016 デフレ脱却の意義と課題(内閣府)*pdfファイルです
毎月、関心の高いトピックスをわかりやすく説明してくれる内閣府のマンスリー・トピックス。今回はデフレ脱却が話題の中心になっています。リフレに少しでも関心のある人にとっては当たり前の内容ですが、図版が豊富(で文字数少なめ)なのでいろいろな用途に使えそう。

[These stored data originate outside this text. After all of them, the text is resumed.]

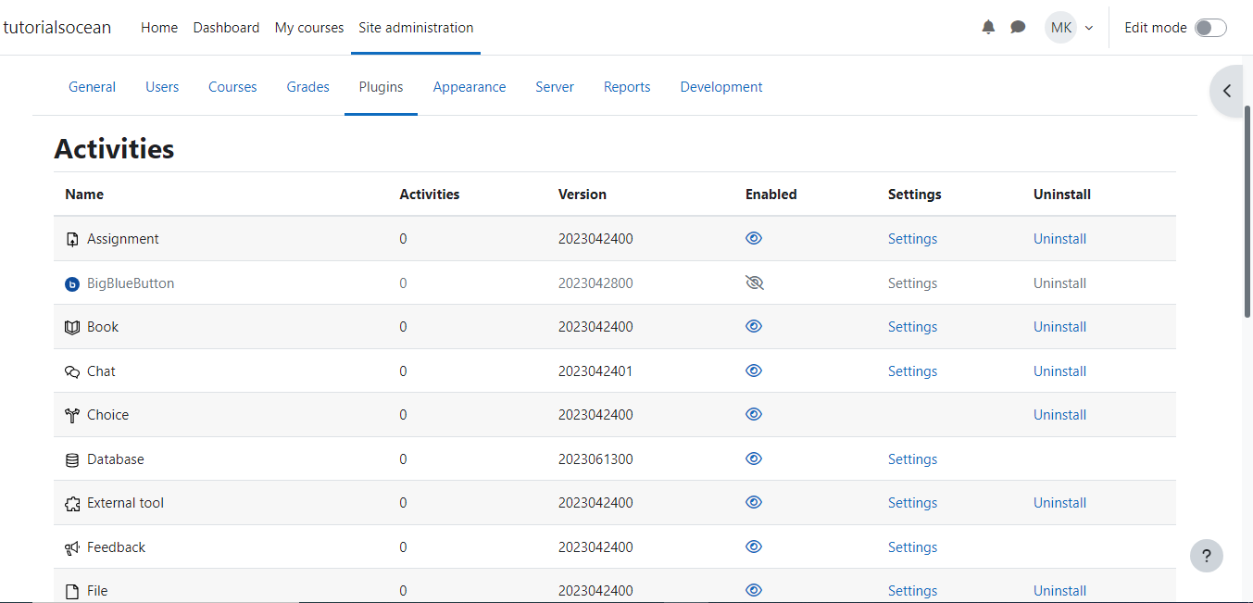Expand the MK user menu

[1069, 27]
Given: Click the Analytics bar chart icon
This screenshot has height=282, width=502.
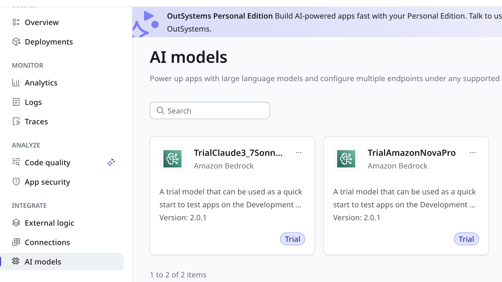Looking at the screenshot, I should tap(16, 82).
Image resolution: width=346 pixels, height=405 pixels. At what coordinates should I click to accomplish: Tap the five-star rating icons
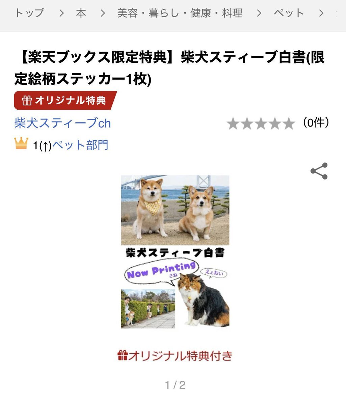pos(261,124)
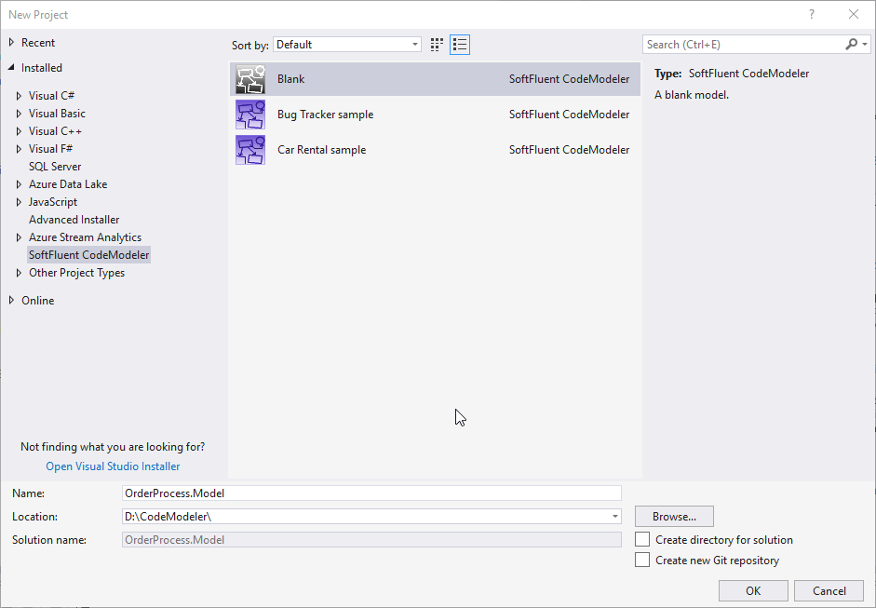Image resolution: width=876 pixels, height=608 pixels.
Task: Select the Blank template icon
Action: click(x=250, y=79)
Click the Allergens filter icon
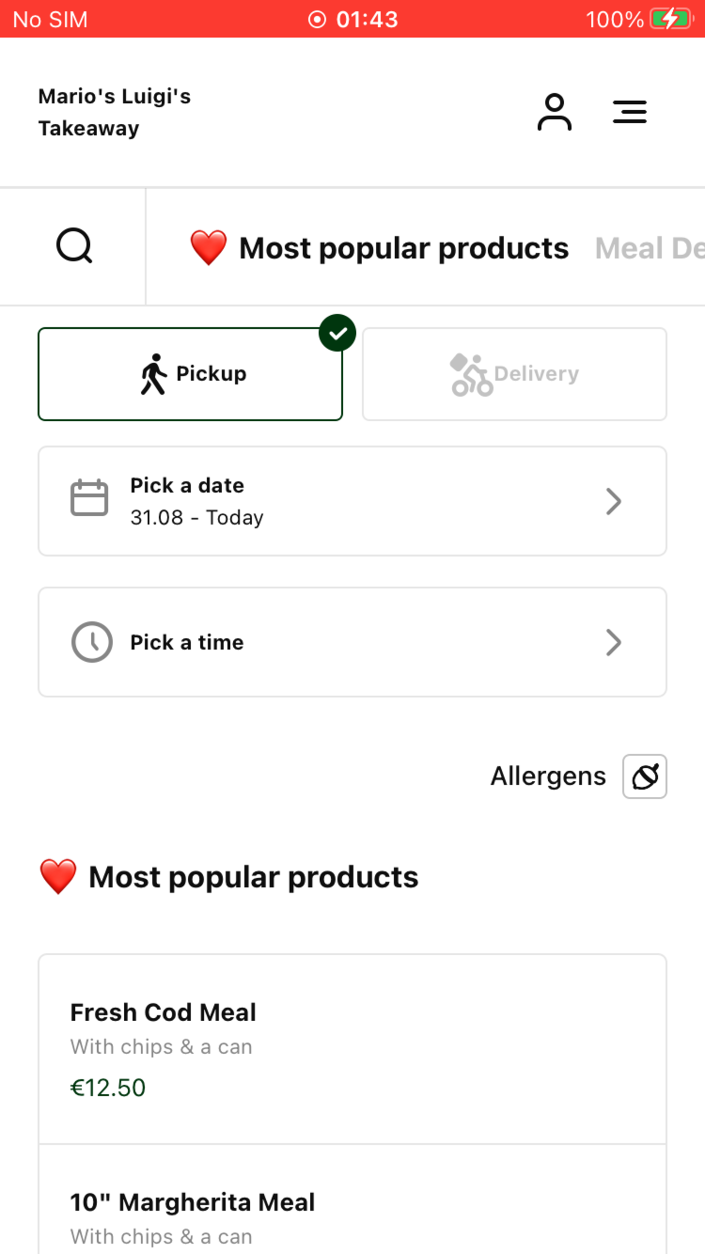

さて、今月号のマンスリー・トピックスの内容ですが、まず始めにデフレの害を解説し、その後にデフレ脱却についての疑問――「物価だけ上がって賃金が上がらないんじゃないの?」、「物価が上昇しても雇用が増えないんじゃないの?」、「ハイパーインフレになる!」などなど――について解説(反論ともいう)しています。
内容を見てみると、まず継続的なデフレの結果、「実質金利の高止まりによる企業の投資抑制」、「過度の円高による空洞化」、「コストカット圧力の増大」、「コストカットをはかるため、日本では賃金の切り下げを雇用形態の変化によって達成*1」、「その結果、若い世代の非正規雇用比率が上昇してしまった*2」などと解説しています。いくつかの図版を引用。
↓年間10%の円高が3年続いた場合の試算。「円高にもメリットがある」という言説が間違いだと言うことが一目で分かります*3。
↓デフレが続いた結果、雇用がボロボロ
そして、マンスリー・トピックスはデフレ脱却の必要性を述べています。しかし、「物価が上昇するだけじゃないの?」という不安をもつ人が多いのも事実。マンスリートピックスの後半は、そういった疑問にも答えています。曰く、「物価が上昇したら名目賃金も上昇する場合が多い」、「物価が上昇したら雇用が増える場合も多い」、「ハイパーインフレなんて、まず起きねーよ」、「円安になっても輸入物価の上昇による輸入インフレの影響はたいしてない」、「資産バブルを抑制する方法は金融政策だけじゃない」などなど。いくつかの図を引用
というわけで、リフレに関心がある人にとっては当たり前なことだと思いますが、図版や解説がコンパクトにまとまっていて、デフレ脱却の必要性を説くために役に立つ資料だと思います。